▶ _Given problem 1_
The weight-loss post below describes a session with a personal trainer. List the body parts the writer says got kicked during that session.

▶ _Text shown_
========================

In the back of my mind I was always thinking "don't go crazy, you have a lot to come back from, don't blow it entirely" which helped. But I also did not deny myself those little things here and there. I was amazed when I first stepped on the scale last Monday to learn I had only gained 1 lb, 6 oz. I started getting back into the right eating plan, but still struggled at night with a sweet tooth that just would not quit. Then yesterday, I was given the freedom to drive again, met up with my personal trainer at the gym, had my butt kicked (and hammies, and quads, and calves, and abs, and ...) and all of a sudden? I have will power again! I avoided the food obstacles in my path all New Years Eve, toasted with a smidgen of champagne at the stroke of midnight and was done with it. 10am today, when the gym opened its doors, I was again there, sweating & lifting with Maureen, followed by a pretty intense cardio session. I have stayed on plan all day and I am fired up and excited to keep going. (Did I mention that I lost 4lbs. 7 oz. between Monday and today??!)

So, I guess I truly am an all or nothing girl. When I am on, and all cylinders are firing properly, not much can interrupt me. Pull away my ability to work out, and I also lose all ability to control myself. I have never been a "just diet" girl. And the last thing I will ever be is "skinny fat". I intend to be that crazy muscular woman that God created me to be.

And the next time my bi-polar self rears its ugly head, I will have the necessary tools to fix it and get right back on track.

Just thinking about exercise does as much good for the body as dreaming about eating a nutritious meal.

========================

[Stored entries]

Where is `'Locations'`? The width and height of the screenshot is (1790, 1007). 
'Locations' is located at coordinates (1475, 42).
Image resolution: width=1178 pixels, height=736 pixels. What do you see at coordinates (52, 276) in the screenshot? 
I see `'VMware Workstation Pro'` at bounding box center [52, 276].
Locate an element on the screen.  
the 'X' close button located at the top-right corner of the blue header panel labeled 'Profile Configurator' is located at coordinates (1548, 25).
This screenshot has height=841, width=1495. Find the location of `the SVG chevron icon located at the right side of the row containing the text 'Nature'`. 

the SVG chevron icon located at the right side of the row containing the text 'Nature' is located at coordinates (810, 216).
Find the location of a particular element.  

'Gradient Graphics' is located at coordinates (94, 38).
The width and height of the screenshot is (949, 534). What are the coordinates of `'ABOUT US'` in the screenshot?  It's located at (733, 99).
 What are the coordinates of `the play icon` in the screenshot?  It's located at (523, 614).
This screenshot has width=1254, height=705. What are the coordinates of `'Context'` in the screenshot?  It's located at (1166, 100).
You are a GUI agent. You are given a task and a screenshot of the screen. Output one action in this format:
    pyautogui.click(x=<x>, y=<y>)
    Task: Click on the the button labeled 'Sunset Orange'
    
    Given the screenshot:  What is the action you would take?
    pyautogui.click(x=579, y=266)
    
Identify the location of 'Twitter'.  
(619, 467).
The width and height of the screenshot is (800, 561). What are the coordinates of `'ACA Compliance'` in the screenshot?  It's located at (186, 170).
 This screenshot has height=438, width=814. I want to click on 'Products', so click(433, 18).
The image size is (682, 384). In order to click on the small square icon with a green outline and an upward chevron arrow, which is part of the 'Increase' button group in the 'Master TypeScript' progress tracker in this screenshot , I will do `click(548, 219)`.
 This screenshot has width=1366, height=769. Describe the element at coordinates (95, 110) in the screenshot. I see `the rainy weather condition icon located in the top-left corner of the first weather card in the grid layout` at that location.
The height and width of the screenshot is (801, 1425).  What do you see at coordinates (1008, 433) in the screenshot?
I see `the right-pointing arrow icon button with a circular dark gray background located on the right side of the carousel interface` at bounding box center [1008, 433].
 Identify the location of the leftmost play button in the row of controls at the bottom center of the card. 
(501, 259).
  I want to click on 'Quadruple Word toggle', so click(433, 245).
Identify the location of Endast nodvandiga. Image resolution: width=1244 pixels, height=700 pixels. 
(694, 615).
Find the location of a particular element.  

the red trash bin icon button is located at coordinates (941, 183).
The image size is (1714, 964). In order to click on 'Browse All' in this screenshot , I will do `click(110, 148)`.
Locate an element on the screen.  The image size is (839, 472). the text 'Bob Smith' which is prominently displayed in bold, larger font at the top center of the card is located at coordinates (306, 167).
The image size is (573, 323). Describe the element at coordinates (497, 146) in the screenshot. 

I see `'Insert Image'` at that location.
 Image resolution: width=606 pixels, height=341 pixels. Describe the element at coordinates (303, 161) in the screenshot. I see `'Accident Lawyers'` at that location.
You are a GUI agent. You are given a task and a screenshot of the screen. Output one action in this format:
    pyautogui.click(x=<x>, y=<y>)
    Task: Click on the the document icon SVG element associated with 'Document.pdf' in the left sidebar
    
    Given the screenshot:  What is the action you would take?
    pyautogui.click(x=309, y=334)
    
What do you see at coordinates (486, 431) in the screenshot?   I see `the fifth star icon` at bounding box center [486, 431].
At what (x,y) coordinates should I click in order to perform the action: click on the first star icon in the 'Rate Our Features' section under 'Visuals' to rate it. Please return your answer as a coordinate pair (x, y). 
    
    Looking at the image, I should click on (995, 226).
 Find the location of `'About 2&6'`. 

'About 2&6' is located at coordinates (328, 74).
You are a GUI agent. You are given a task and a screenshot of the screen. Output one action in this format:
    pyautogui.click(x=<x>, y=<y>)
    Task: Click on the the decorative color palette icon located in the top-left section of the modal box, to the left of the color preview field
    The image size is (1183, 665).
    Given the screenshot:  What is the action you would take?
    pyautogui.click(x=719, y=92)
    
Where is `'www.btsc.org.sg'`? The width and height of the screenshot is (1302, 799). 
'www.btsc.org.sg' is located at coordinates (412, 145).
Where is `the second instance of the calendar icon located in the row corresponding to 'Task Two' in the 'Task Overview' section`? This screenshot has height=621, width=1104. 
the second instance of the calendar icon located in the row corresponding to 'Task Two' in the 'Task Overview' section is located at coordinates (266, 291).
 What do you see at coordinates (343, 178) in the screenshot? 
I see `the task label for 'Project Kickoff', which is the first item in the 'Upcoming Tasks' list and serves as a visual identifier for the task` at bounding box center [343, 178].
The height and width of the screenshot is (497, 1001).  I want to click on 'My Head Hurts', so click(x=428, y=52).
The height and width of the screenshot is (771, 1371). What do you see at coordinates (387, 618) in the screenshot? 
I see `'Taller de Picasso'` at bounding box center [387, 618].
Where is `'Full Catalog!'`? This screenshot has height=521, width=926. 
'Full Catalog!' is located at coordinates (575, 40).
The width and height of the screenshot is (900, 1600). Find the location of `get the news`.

========================

▶ _Given problem 2_
Transcribe the stored entries from the line with "The image size is (682, 384)." up to and including the line with "pyautogui.click(x=309, y=334)".

▶ _Written solution 1_
butt, hammies, quads, calves, abs

▶ _Written solution 2_
The image size is (682, 384). In order to click on the small square icon with a green outline and an upward chevron arrow, which is part of the 'Increase' button group in the 'Master TypeScript' progress tracker in this screenshot , I will do `click(548, 219)`.
 This screenshot has width=1366, height=769. Describe the element at coordinates (95, 110) in the screenshot. I see `the rainy weather condition icon located in the top-left corner of the first weather card in the grid layout` at that location.
The height and width of the screenshot is (801, 1425).  What do you see at coordinates (1008, 433) in the screenshot?
I see `the right-pointing arrow icon button with a circular dark gray background located on the right side of the carousel interface` at bounding box center [1008, 433].
 Identify the location of the leftmost play button in the row of controls at the bottom center of the card. 
(501, 259).
  I want to click on 'Quadruple Word toggle', so click(433, 245).
Identify the location of Endast nodvandiga. Image resolution: width=1244 pixels, height=700 pixels. 
(694, 615).
Find the location of a particular element.  

the red trash bin icon button is located at coordinates (941, 183).
The image size is (1714, 964). In order to click on 'Browse All' in this screenshot , I will do `click(110, 148)`.
Locate an element on the screen.  The image size is (839, 472). the text 'Bob Smith' which is prominently displayed in bold, larger font at the top center of the card is located at coordinates (306, 167).
The image size is (573, 323). Describe the element at coordinates (497, 146) in the screenshot. 

I see `'Insert Image'` at that location.
 Image resolution: width=606 pixels, height=341 pixels. Describe the element at coordinates (303, 161) in the screenshot. I see `'Accident Lawyers'` at that location.
You are a GUI agent. You are given a task and a screenshot of the screen. Output one action in this format:
    pyautogui.click(x=<x>, y=<y>)
    Task: Click on the the document icon SVG element associated with 'Document.pdf' in the left sidebar
    
    Given the screenshot:  What is the action you would take?
    pyautogui.click(x=309, y=334)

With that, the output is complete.